▶ **Problem description**:
Transcribe every line of the listing below word for word, with nothing changed.

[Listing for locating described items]
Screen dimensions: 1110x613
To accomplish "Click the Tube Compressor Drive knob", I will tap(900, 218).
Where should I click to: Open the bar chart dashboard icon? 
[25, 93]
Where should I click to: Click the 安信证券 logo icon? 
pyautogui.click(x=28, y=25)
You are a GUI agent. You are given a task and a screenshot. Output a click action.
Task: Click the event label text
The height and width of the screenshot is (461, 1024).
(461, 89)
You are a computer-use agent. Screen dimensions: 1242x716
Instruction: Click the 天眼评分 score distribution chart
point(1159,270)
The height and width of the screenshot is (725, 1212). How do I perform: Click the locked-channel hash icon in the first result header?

▶ **Answer to this problem**:
Screen dimensions: 1110x613
To accomplish "Click the Tube Compressor Drive knob", I will tap(900, 218).
Where should I click to: Open the bar chart dashboard icon? 
[25, 93]
Where should I click to: Click the 安信证券 logo icon? 
pyautogui.click(x=28, y=25)
You are a GUI agent. You are given a task and a screenshot. Output a click action.
Task: Click the event label text
The height and width of the screenshot is (461, 1024).
(461, 89)
You are a computer-use agent. Screen dimensions: 1242x716
Instruction: Click the 天眼评分 score distribution chart
point(1159,270)
The height and width of the screenshot is (725, 1212). How do I perform: Click the locked-channel hash icon in the first result header?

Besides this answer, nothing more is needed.